Bedburg-Hau: LVR-Klinik: Feuerteufel ist unterwegs
VON MATTHIAS GRASS - zuletzt aktualisiert: 25.01.2010 - 18:00In zehn Tagen zwei große Einsätze in den Rheinischen Kliniken Bedburg-Hau: Beide Male ermittelt die Kriminalpolizei wegen Brandstiftung. Und: Bereits im vergangenen Jahr war es auf dem Klinikgelände zu Dachstuhlbränden gekommen, sagt Feuerwehrsprecher Michael Hendricks.

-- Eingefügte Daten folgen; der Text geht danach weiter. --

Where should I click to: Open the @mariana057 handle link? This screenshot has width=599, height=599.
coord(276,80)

Sonntag musste die Wehr wieder ausrücken: Gegen 14.30 Uhr gab‘s Alarm für die Freiwillige Feuerwehr Bedburg-Hau. Wie schon beim Einsatz vor zehn Tagen bemerkte ein Spaziergänger eine unklare Rauchentwicklung in einem leerstehenden Gebäude in der Nähe der alten Bäckerei auf dem Klinikgelände. Er alarmierte sofort die Feuerwehr, sagt Hendricks.
Starker Rauch
Beim Eintreffen der ersten Einsatzkräfte aus Hau und Qualburg drang starker Rauch aus dem ersten Obergeschoß. „Sofort wurde mit dem Innenangriff unter schwerem Atemschutz und mit C-Rohren begonnen”, schildert Hendricks den Einsatz. Da durch die starke Rauchentwicklung der Brandherd zunächst nicht offensichtlich war, wurden zur Verstärkung weitere Einheiten aus Hasselt und Schneppenbaum sowie der Atemschutzgerätewagen des Kreises Kleve zur Einsatzstelle alarmiert.

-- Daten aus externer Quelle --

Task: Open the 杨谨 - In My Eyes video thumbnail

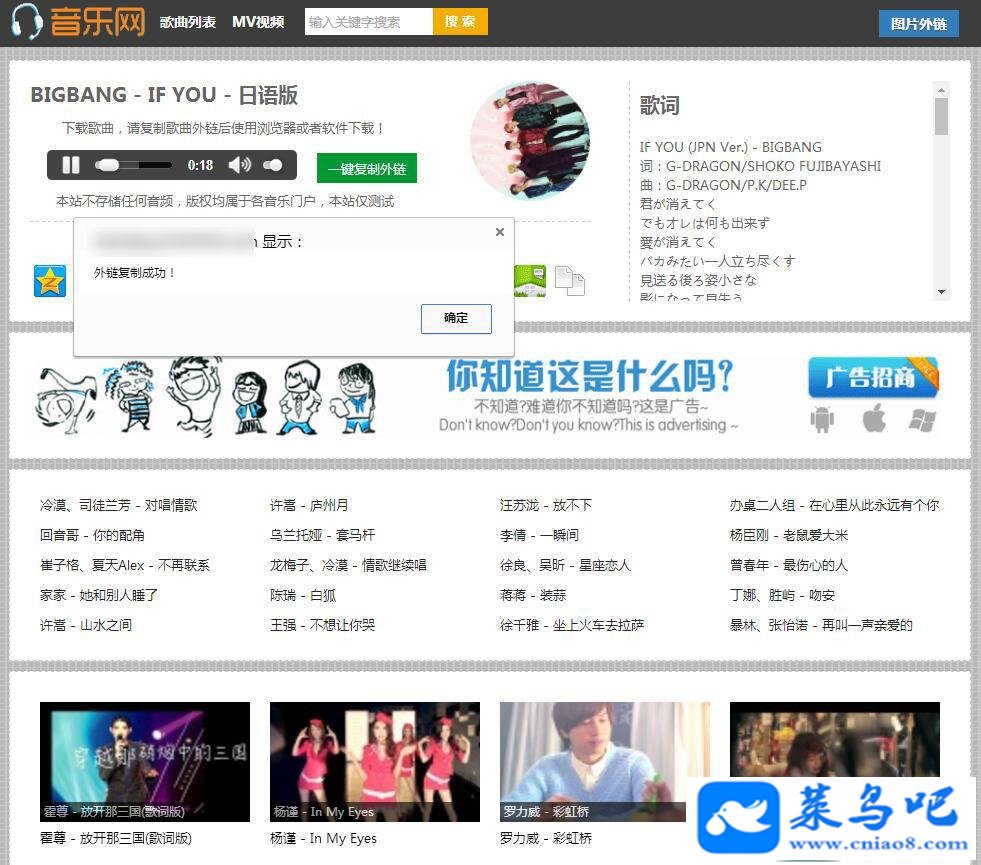Action: [x=375, y=762]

Die Polizei hat noch keine Hinweise auf Brandstifter. „Wir können auch nicht sagen, ob es immer der gleiche ist, auch nicht, ob es vorsätzliche Brandstiftung ist”, sagt Polizeisprecher Heinz van Baal.
Immer mehr Gebäude stehen auf dem Klinik-Gelände leer, während sich die Vermarktung in die Länge zieht.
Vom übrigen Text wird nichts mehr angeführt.